![](https://s4.itho.me/sites/default/files/styles/picture_size_large/public/field/image/ehgrcpo4sh.png?itok=YORIdMAM)
本周二(6月25日)专精电子商务网站安全的资安业者Sansec提出警告,知名的网站功能相容性程式库polyfill.io,自今年2月卖给中国内容传递网路(CDN)业者方能(Funnuul)后,传出被植入恶意程式码的情况,导致使用该程式库的网站遭到感染,用户被导向赌博网站及其他恶意网站。
由于全球有超过10万个网站采用这项程式库,包含学术期刊线上网站Journal STORage(JSTOR)、世界经济论坛等知名组织,亦有不少美国联邦机构,这项供应链攻击的影响范围相当广。针对这起事故,如今出现新的发展。
根据资安新闻网站Bleeping Computer的报导,他们发现Polyfill.io相关网域疑似遭到网域名称服务供应商Namecheap注销,但经营者透过新的网域polyfill[.]com,开始提供名为Polyfill JS CDN的服务,并认为有人在诽谤他们,强调他们所有的内容都是透过静态快取提供,并透过云端服务业者Cloudflare进行快取,而不存在供应链风险。
Someone has maliciously defamed us. We have no supply chain risks because all content is statically cached. Any involvement of third parties could introduce potential risks to your website,
but no one would do this as it would be jeopardize our own reputation.We have already…
— Polyfill (@Polyfill_Global) June 26, 2024
然而,代号为mdmck10的研究人员发现,polyfill[.]com网站内容,与专为NPM及GitHub用户打造的开源CDN服务jsDelivr CDN网站雷同,几乎像是复制贴上,甚至有部分保留了jsDelivr的名称。而且,polyfill[.]com也同样提供jsDelivr网站上的Globalping分析服务。

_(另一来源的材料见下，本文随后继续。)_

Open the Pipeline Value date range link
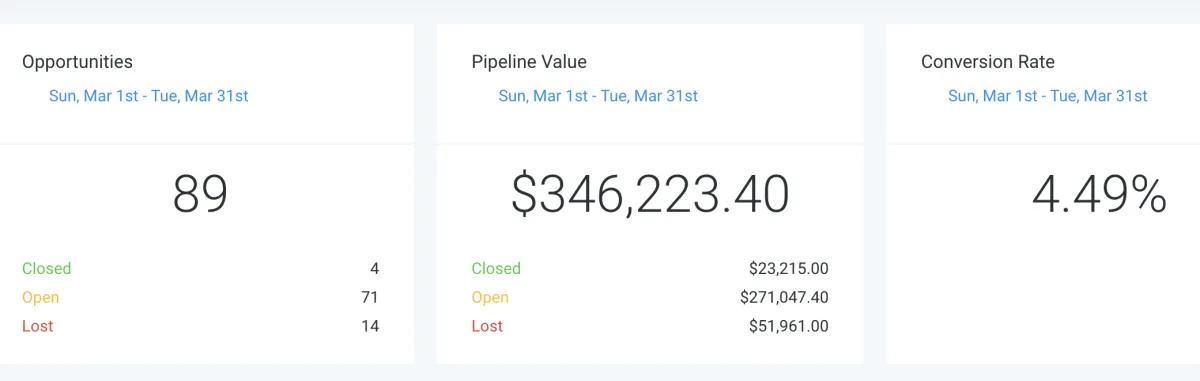 tap(598, 96)
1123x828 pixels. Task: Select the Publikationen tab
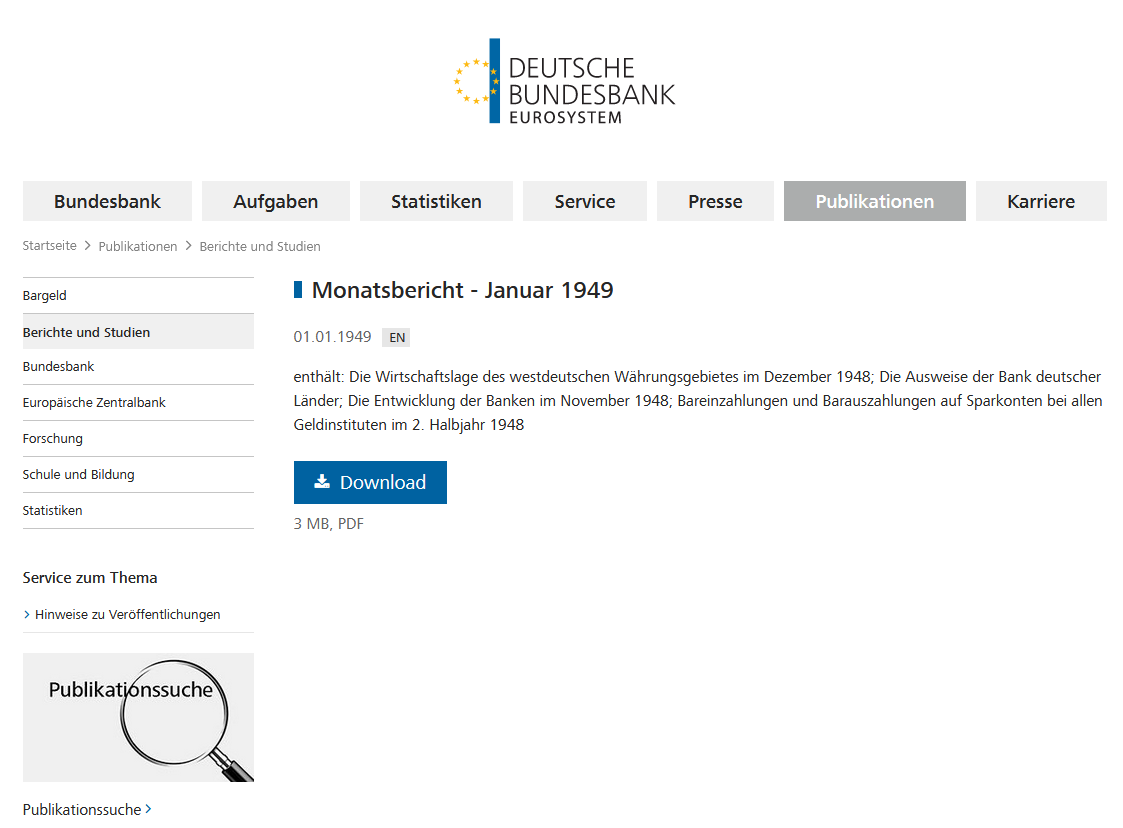coord(875,201)
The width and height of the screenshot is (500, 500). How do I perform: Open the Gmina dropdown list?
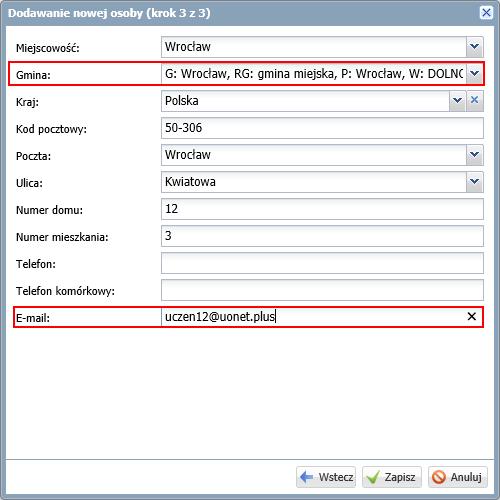click(475, 73)
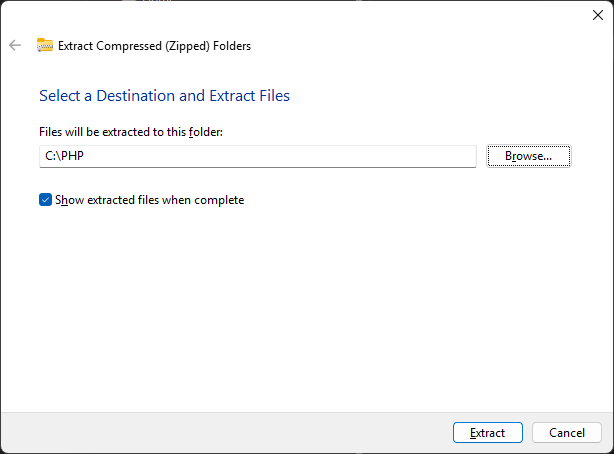
Task: Click the 'Select a Destination and Extract Files' heading
Action: pos(164,96)
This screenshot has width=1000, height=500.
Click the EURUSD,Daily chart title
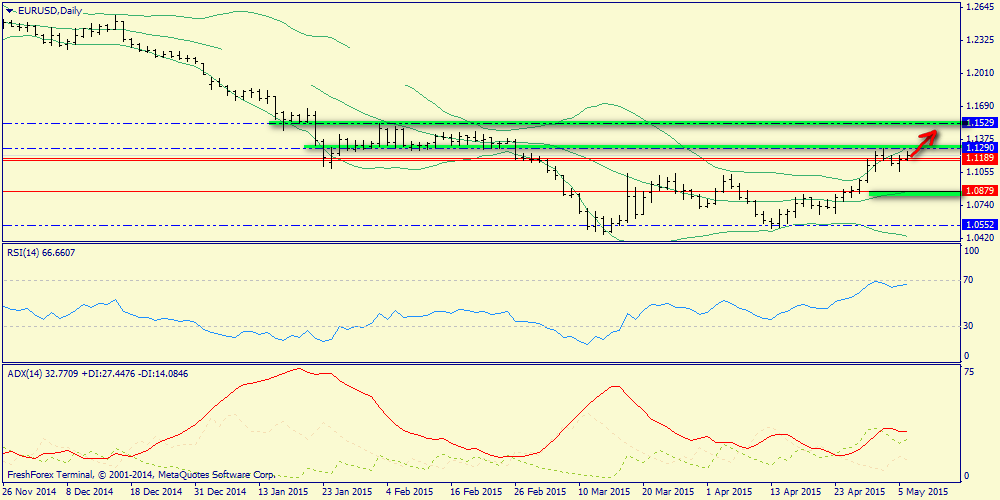tap(52, 10)
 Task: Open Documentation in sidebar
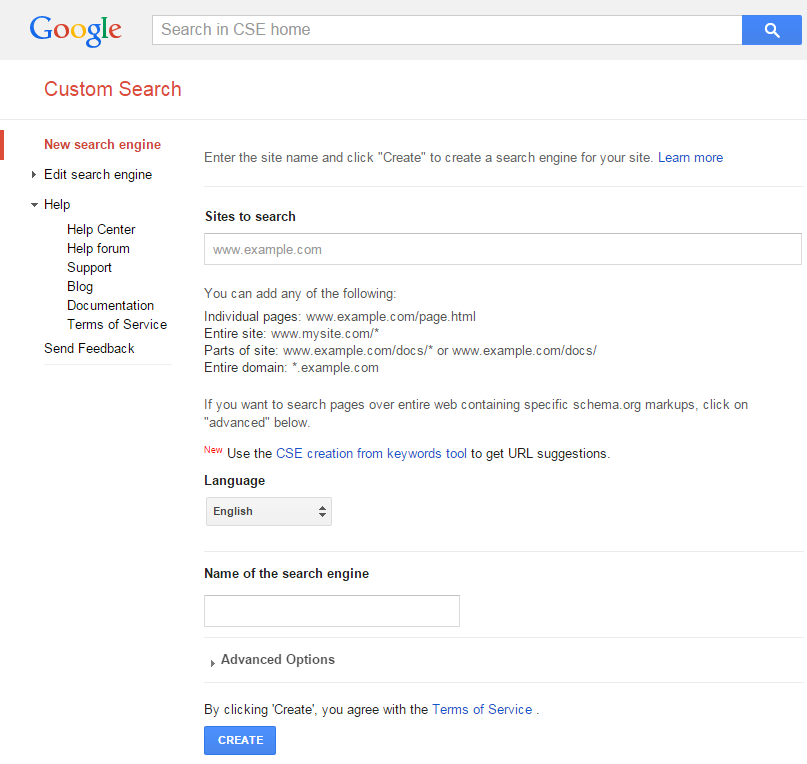pos(110,306)
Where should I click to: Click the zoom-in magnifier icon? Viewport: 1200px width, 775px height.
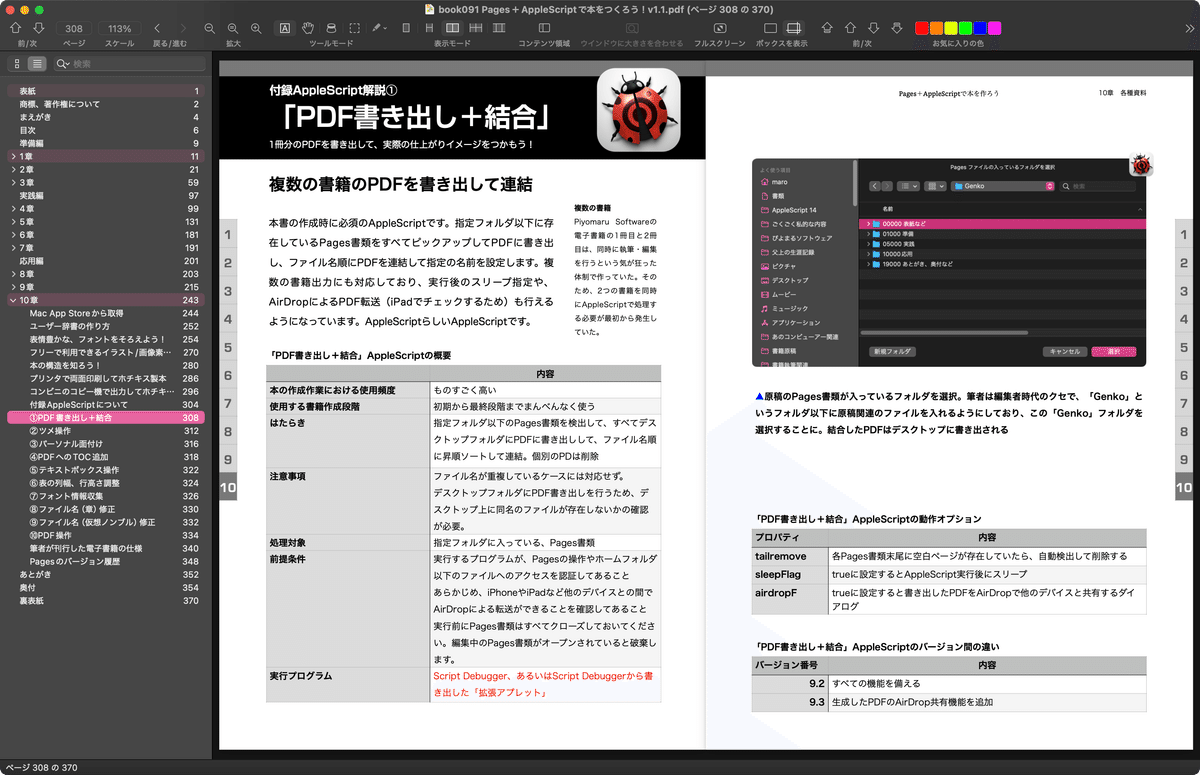(255, 28)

另一家资安业者Socket,针对此事公布更多来龙去脉;该公司执行长Feross Aboukhadijeh呼吁,若是有人采用了polyfill[.]com提供的CDN服务,应尽速移除。
针对polyfill.io声称所有内容经过Cloudflare快取,Cloudflare表示,他们并未授权该经营者使用该公司的名称,也未曾推荐polyfill.io的服务,他们要求对方删除相关内容,但polyfill.io置之不理。对此,Cloudflare认为,这是该服务经营者不可信任的警讯。
该公司也为旗下的网站用户提供替代方案,免费用户将自动启用,付费用户可选择是否启用,或是套用自己的替代做法。
值得留意的是,Google也开始对广告厂商发出通报,指出他们发现来自polyfill.io、bootcss.com等网站的第三方程式库存在资安问题,若是站方采用这类元件,这些程式库有可能在站方不知情的情况下,将浏览网站的使用者擅自重新导向到特定网站。